Problem to solve:
Could you transcribe all the entries exactly, omitting the pictures?

Input records:
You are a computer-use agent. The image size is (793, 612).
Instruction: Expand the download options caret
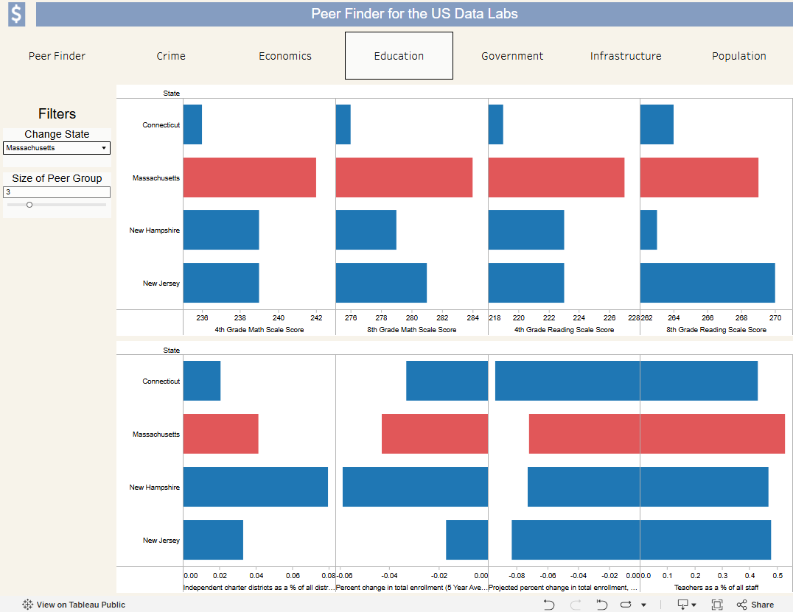pos(694,605)
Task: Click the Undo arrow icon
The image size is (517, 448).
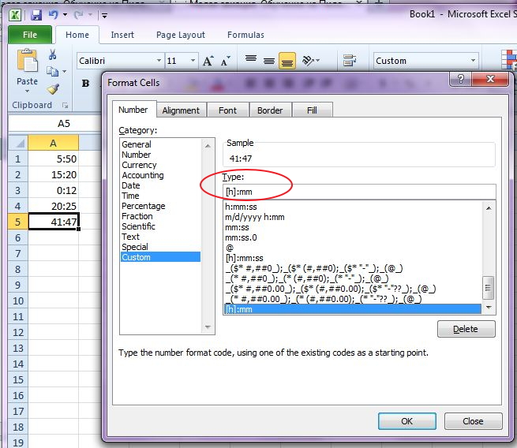Action: pyautogui.click(x=54, y=15)
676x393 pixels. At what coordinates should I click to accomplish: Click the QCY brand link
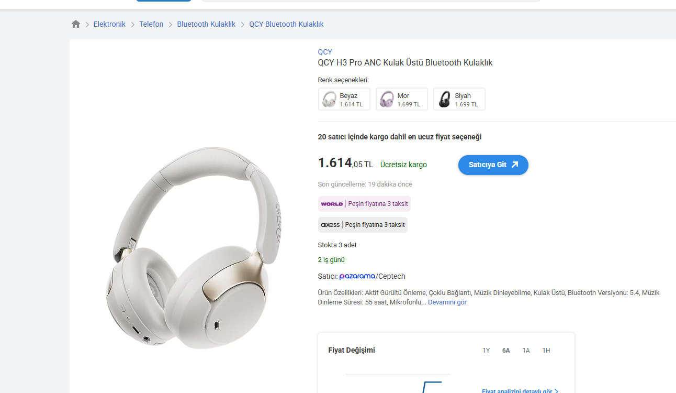point(325,52)
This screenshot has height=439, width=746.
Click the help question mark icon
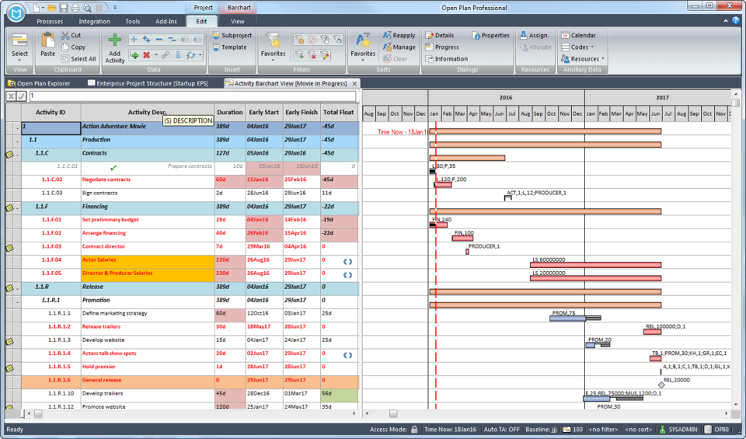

Answer area:
You are a computer-use agent. The image size is (793, 612).
Instruction: Expand the download options caret
pos(694,605)
Task: Click the Undo arrow icon
The image size is (517, 448).
Action: pyautogui.click(x=54, y=15)
676x393 pixels. At what coordinates should I click to accomplish: Click the QCY brand link
point(325,52)
This screenshot has height=439, width=746.
Click the help question mark icon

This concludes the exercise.